Analagous to Figure 5 in the paper, we can plot players' spatial effect surfaces. It is also helpful to plot only the random effects, to see where players' spatial tendencies differ from typical league behavior. For Chris Bosh's shot-taking hazard, we get these side-by-side with:
<<bosh_shot_hazard, fig.width=5, fig.height=2, fig.cap='Shot-taking spatial effect for Chris Bosh (left). The difference in this surface relative to the rest of the league is illustrated on the right.'>>=
vars <- paste0("b", seq(n.basis))
spat.fixed <- as.numeric(inla.out$summary.fixed["(Intercept)", "mean"] +
t(take.basis) %*% inla.out$summary.fixed[vars, "mean"])
spat.random <- as.numeric(inla.out$summary.random$p.int[this.player, "mean"] +
t(take.basis) %*% inla.out$summary.random$p.int[this.player + n * (1:n.basis), "mean"])
par(mfrow=c(1,2), mar=c(1,4,1,6))
spatialPlot1(spat.fixed + spat.random, axis.args=list(cex.axis=0.75))
spatialPlot1(spat.random, axis.args=list(cex.axis=0.75))
@
To view the spatial effect on a passing hazard (for instance, to player 1---the point guard), we would do:
<<bosh_pass1_hazard, fig.width=5, fig.height=2, fig.cap="Spatial effect for passes from Chris Bosh to the point guard. The effect of Bosh's location is on the left, and the effect of the PG's location is on the right.">>=
load(sprintf("%s/INLA_PASS1.Rdata", data.dir))
vars <- paste0("b", seq(n.basis))
spat.fixed <- as.numeric(inla.out$summary.fixed["(Intercept)", "mean"] +
t(pass1.basis) %*% inla.out$summary.fixed[vars, "mean"])
spat.random <- as.numeric(inla.out$summary.random$p.int[this.player, "mean"] +
t(pass1.basis) %*% inla.out$summary.random$p.int[this.player + n * (1:n.basis), "mean"])

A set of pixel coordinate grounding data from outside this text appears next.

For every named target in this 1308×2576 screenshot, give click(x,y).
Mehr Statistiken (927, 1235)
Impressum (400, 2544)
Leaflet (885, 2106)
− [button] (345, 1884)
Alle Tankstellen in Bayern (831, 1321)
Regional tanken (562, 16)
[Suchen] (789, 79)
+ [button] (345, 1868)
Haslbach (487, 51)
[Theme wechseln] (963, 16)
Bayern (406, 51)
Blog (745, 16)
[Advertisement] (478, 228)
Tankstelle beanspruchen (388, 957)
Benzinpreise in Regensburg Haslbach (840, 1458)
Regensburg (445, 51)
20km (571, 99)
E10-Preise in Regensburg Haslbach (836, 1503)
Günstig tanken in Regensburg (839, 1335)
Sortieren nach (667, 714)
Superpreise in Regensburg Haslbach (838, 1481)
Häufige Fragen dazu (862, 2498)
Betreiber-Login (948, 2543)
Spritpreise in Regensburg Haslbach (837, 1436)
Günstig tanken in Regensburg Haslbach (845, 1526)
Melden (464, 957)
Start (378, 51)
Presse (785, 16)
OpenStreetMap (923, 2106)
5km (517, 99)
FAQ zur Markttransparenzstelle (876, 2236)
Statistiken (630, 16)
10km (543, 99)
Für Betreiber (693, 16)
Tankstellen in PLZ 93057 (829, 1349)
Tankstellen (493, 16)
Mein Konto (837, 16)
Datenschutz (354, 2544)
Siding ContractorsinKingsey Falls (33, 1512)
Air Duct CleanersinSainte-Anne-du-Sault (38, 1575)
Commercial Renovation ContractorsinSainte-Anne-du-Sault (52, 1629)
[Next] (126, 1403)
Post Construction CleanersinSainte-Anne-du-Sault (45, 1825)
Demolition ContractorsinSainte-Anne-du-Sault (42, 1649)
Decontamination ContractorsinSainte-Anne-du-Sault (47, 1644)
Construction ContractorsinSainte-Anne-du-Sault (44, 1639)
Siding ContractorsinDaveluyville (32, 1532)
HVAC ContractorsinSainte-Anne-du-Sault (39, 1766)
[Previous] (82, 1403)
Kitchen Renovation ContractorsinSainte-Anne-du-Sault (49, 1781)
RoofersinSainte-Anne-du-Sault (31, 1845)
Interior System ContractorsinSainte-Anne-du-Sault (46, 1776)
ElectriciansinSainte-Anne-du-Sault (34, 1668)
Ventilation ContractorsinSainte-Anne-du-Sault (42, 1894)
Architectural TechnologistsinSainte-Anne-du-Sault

par(mfrow=c(1,2), mar=c(1,4,1,6))
spatialPlot2(head(spat.fixed + spat.random, mesh$n),
tail(spat.fixed + spat.random, mesh$n),
axis.args=list(cex.axis=0.75))
@
Lastly, it's useful to check the hyperparameter estimates to make sure they are sensible. The hyperparameters for the macrotransition entry models (and shot probability model) and log precision terms for the CAR model, described in Sections 4.1 and 4.2 of the paper. In this implementation, we've fixed the hyperparameters for all spatial basis loadings to be the same within each macrotransition entry model.
<<hyperparams>>=
inla.out$mode$theta # parameter values
inla.out$mode$theta.tags # parameter names
@
\subsection{Transition probability matrices}
The last model component needed to calculate EPV are the transition probability matrices for $C_t$, described in Section 3.4 of the paper. We load these---for instance, for Dwyane Wade, by running:
<<wade_tmat>>=
player.id <- players$player_id[grep("Wade", players$lastname)]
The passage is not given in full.